§ Text section:
These are the two methods by which the Charter can be amended. When we discussed yesterday the question of withdrawal from the Organization, I said that the question of withdrawal came up particularly in connection with the amendment process, because under these amendment provisions an amendment, whether resulting from the regular amendment process-that is action by the General Assembly-or by the action of the General Conference, would go into effect when ratified by two-thirds of the Member States, including the permanent members of the Security Council. There would be then one-third, at most one-third, of the Member States who might be bound by the amendment whether they ratified it or not. I mean, if they did not ratify it, they would still be bound by it.

So the question arose as to whether or not such states should be bound by an amendment irrespective of how that amendment affects them or their relationship to the Organization. It was in connection with that issue that the withdrawal question arose.

I read yesterday, Mr. Chairman, the statement on withdrawal which was incorporated in the Report of the Conference, and in that statement you recall there was a special reference made to the connection between withdrawal and amendment. Perhaps I ought to read that statement again, or a part of it.

The CHAIRMAN. Very well.

Senator WHITE. What page is that on?

Mr. PASVOLSKY. That is on page 48 of the report to the President. The statement was as follows [reading]:

The Committee adopts the view that the Charter should not make express provision either to permit or to prohibit withdrawal from the Organization. The Committee deems that the highest duty of the nations which will become Members is to continue their cooperation within the Organization for the preservation of international peace and security. If, however, a Member because of exceptional circumstances feels constrained to withdraw, and leave the burden of maintaining international peace and security on the other Members, it is not the purpose of the Organization to compel that Member to continue its cooperation in the Organization.

It is obvious, particularly, that withdrawals or some other forms of dissolution of the Organization would become inevitable if, deceiving the hopes of humanity, the Organization was revealed to be unable to maintain peace or could do so only at the expense of law and justice.

Nor would a Member be bound to remain in the Organization if its rights and obligations as such were changed by Charter amendment in which it has not concurred and which it finds itself unable to accept, or if an amendment duly accepted by the necessary majority in the Assembly or in a general conference fails to secure the ratification necessary to bring such amendment into effect.

It is for these considerations that the Committee has decided to abstain from recommending insertion in the Charter of a formal clause specifically forbidding or permitting withdrawal.

§ Written problem 1: Express the records as a numbered list with blank lines omitted, beginning at the first line of the records and stopping after the line that has "(x=23, y=396)". Include both of those lines, and leave the pictures out of your answer.

Item coordinate data
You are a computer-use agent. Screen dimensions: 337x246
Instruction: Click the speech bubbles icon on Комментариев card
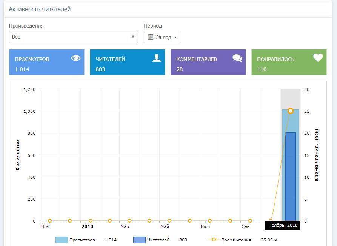237,58
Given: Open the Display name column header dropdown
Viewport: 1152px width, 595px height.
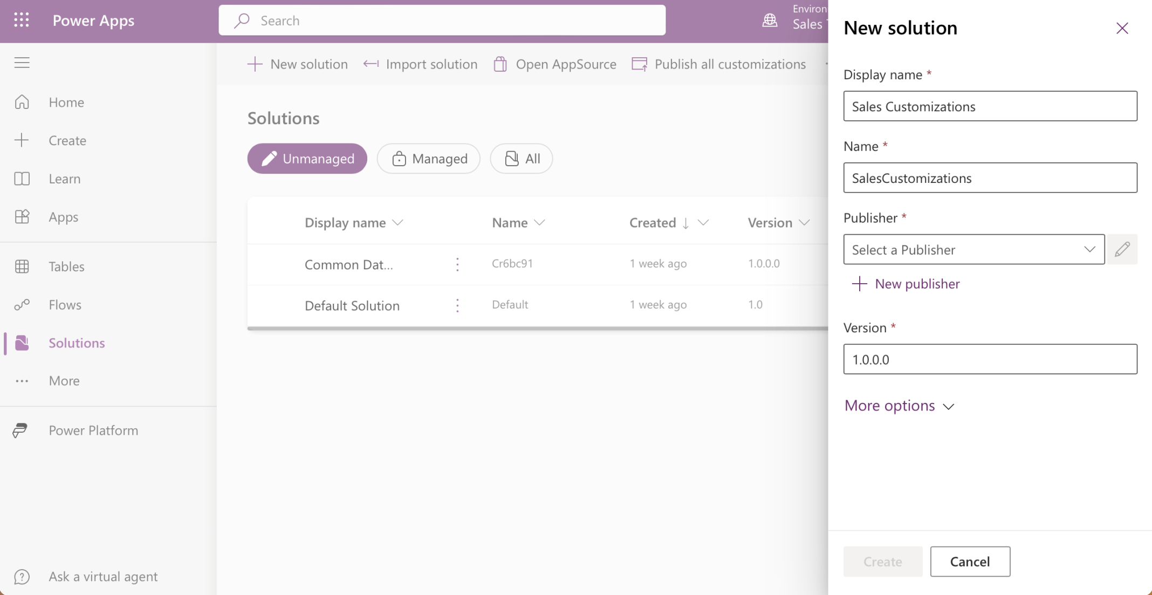Looking at the screenshot, I should point(354,223).
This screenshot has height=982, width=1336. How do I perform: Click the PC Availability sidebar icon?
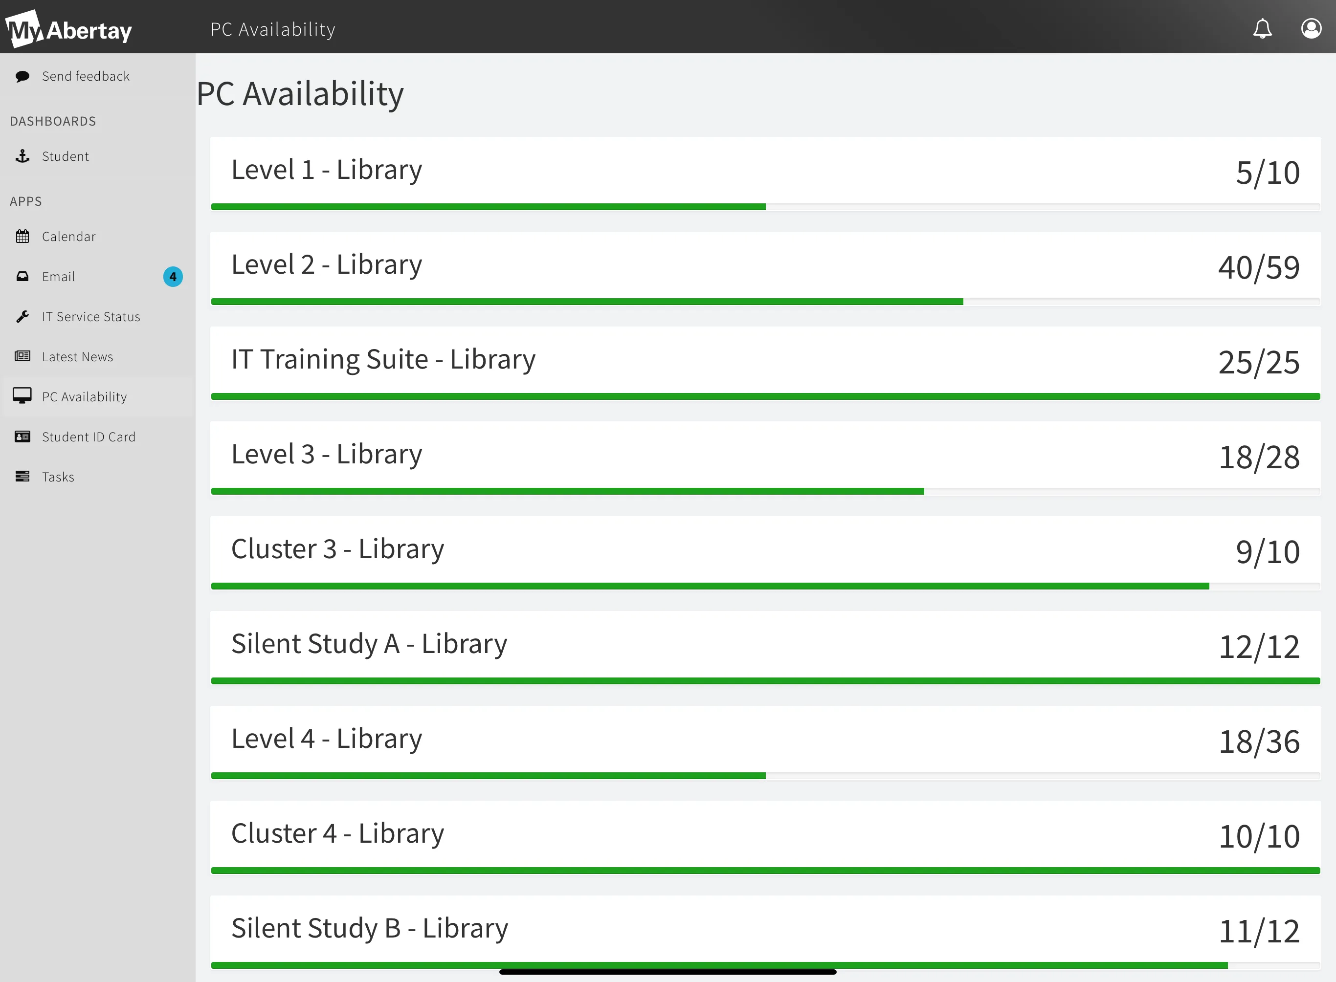(x=23, y=396)
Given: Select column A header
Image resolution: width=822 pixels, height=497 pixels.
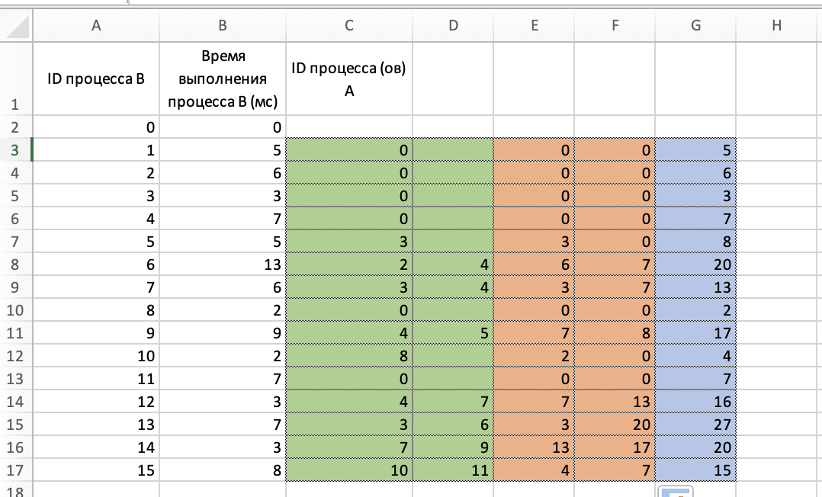Looking at the screenshot, I should click(96, 25).
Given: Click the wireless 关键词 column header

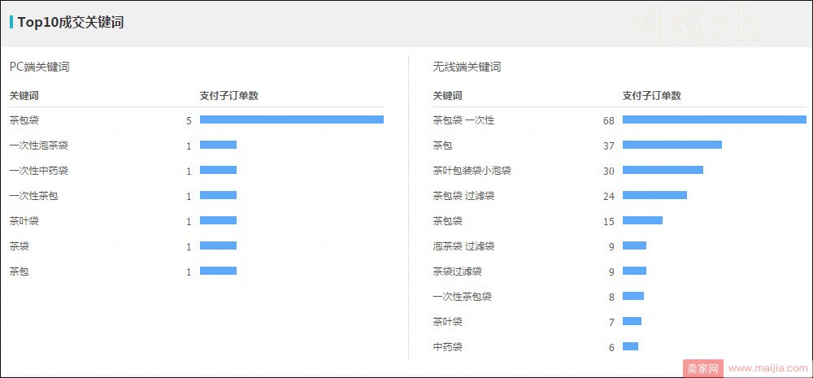Looking at the screenshot, I should [447, 95].
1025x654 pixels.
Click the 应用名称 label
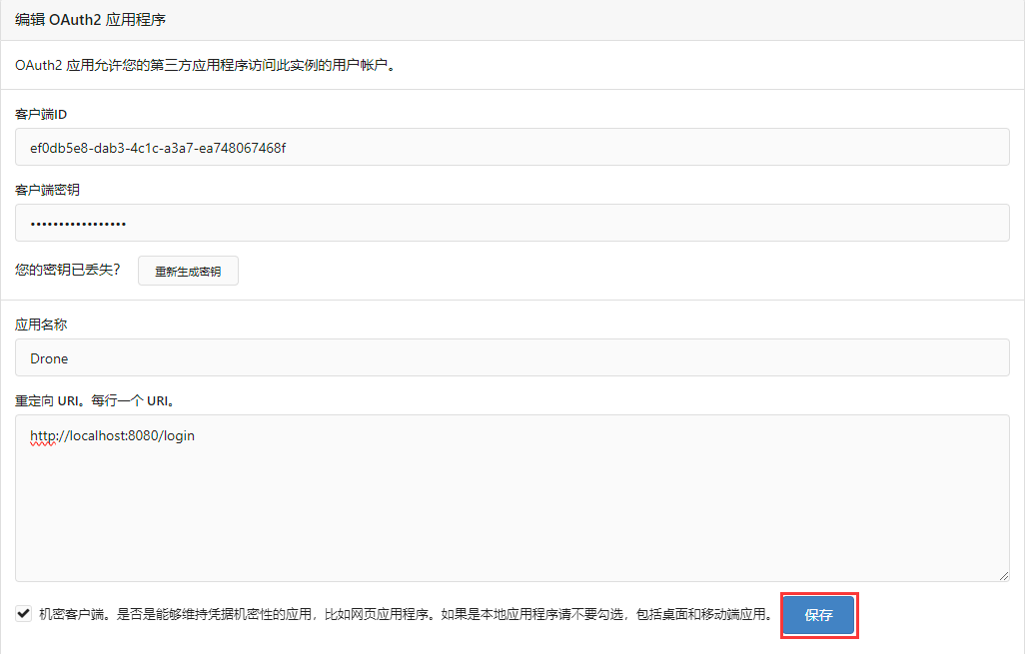point(41,325)
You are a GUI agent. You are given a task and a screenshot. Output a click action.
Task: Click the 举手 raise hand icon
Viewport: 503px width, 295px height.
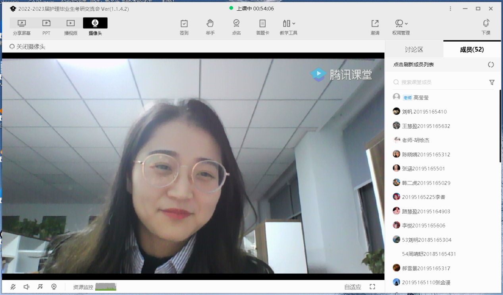(210, 27)
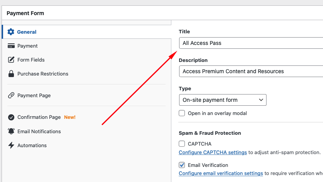Click the Email Notifications bell icon
323x182 pixels.
click(x=11, y=131)
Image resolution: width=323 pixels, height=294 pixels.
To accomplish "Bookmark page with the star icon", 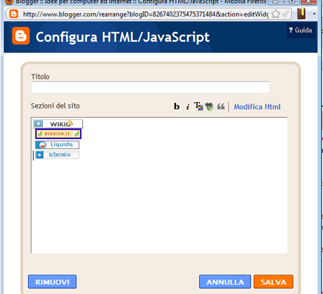I will (275, 14).
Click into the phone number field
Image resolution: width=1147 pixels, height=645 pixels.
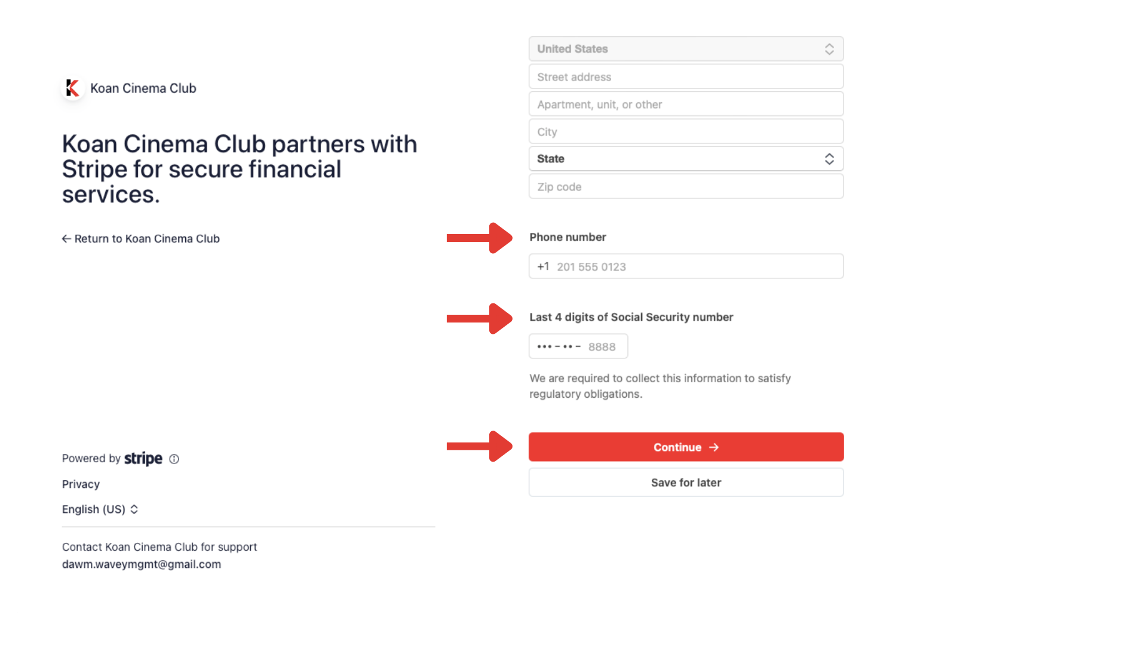click(693, 266)
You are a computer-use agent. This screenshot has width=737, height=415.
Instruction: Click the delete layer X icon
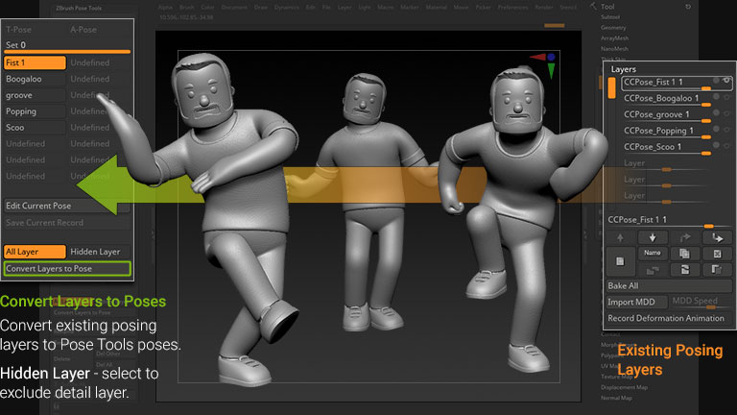point(717,253)
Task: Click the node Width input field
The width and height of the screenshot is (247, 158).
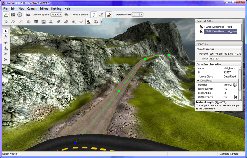Action: click(225, 58)
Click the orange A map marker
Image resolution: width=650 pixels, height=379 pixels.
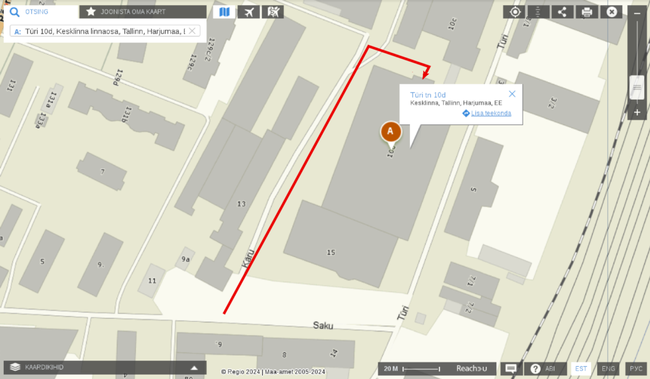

§ Written problem 2: Retype the passage on Charter amendment and withdrawal, beginning at the words "It is for these" and stopping after "or permitting withdrawal.".

§ Written response 1:
1. You are a computer-use agent. Screen dimensions: 337x246
2. Instruction: Click the speech bubbles icon on Комментариев card
3. 237,58
4. Given: Open the Display name column header dropdown
5. Viewport: 1152px width, 595px height.
6. Looking at the screenshot, I should point(354,223).
7. This screenshot has height=982, width=1336. How do I perform: Click the PC Availability sidebar icon?
8. (x=23, y=396)

§ Written response 2:
It is for these considerations that the Committee has decided to abstain from recommending insertion in the Charter of a formal clause specifically forbidding or permitting withdrawal.